当社コラム「指揮官の決断」の更新のお知らせ、当社セミナー情報はもちろん、危機管理の参考となる図書、是非参加2をお薦めする他社主催のセミナーなどの情報をお届けして参ります。
あわせて、常時厳しい緊張状態を強いられている経営者の皆様にちょっと一息ついて頂けるような話題を選んでお送りします。「コーヒーで始まり、ドライマティーニで締めくくる心豊かな一日」というサブタイトルも、日頃すさまじいストレスにさらされながらも頑張っている経営者の皆様に、たまにはそんな日がありますようにという想いを込めています。
途中からお読みの方は、お時間のあるときに是非バックナンバーをお読みください。
ワンクリックでバックナンバーを読んで頂けます。
https://q.bmv.jp/bm/p/bn/list.php?i=aegismm&no=all
専門コラム「指揮官の決断」は、No.152 GSOMIA破棄に見る「識者」とは を掲載いたしました。

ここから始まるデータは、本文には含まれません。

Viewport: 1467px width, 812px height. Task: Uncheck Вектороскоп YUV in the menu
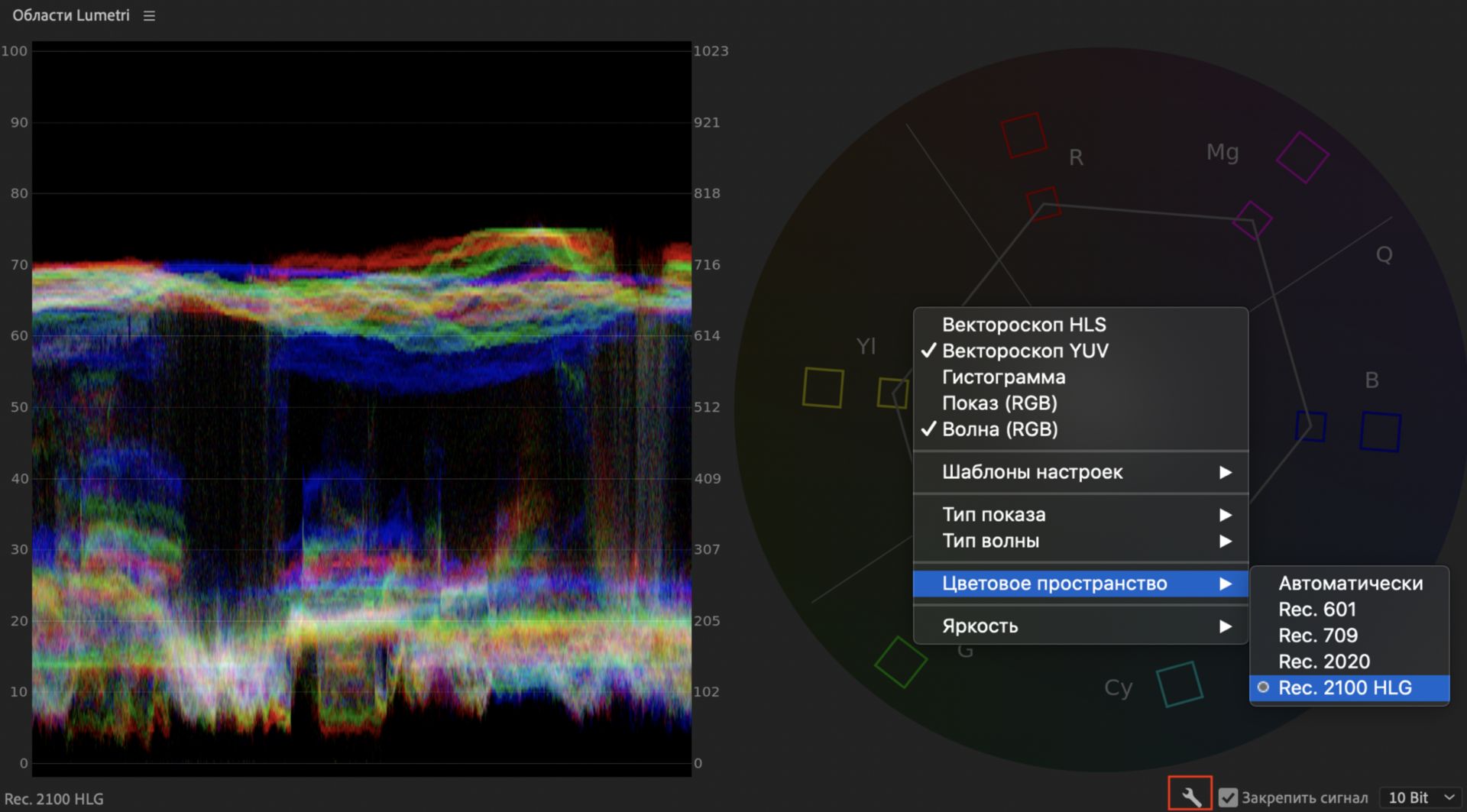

戦後最悪と言われる日韓関係ですが、この騒ぎを巡る所謂「識者」の発言について考えています。
詳しくは、https://aegis-cms.co.jp/1632 をご覧ください。
No.144 紅茶のお話
当メールマガジンはサブタイトルが「コーヒーで始まり、ドライマティーニで締めくくる心豊かな一日」となっているとおり、コーヒーやドライマティニに若干のこだわりを持っていますが、それ以外には見向きもしないというような偏狭な考えを持っているわけではありません。メールマガジンでも紅茶をこれまで2回取り上げています。
No.092 ヨット乗りには信じてもらえない本当のお話:一杯の紅茶
https://q.bmv.jp/bm/p/bn/list.php?i=aegismm&no=all&m=119
No.048 アフタヌーンティー https://q.bmv.jp/bm/p/bn/list.php?i=aegismm&no=all&m=73
実は、朝起きて最初に飲むのは珈琲ですが、朝食時に飲んでいるのは大きなカップになみなみと注いだ紅茶で、たっぷりとミルクを注ぎ込んで飲んでいます。その後も書斎にいる私の目の前からカップがなくなることはなく、珈琲1に対して紅茶2くらいの割合で紅茶の方をたくさん飲んでいます。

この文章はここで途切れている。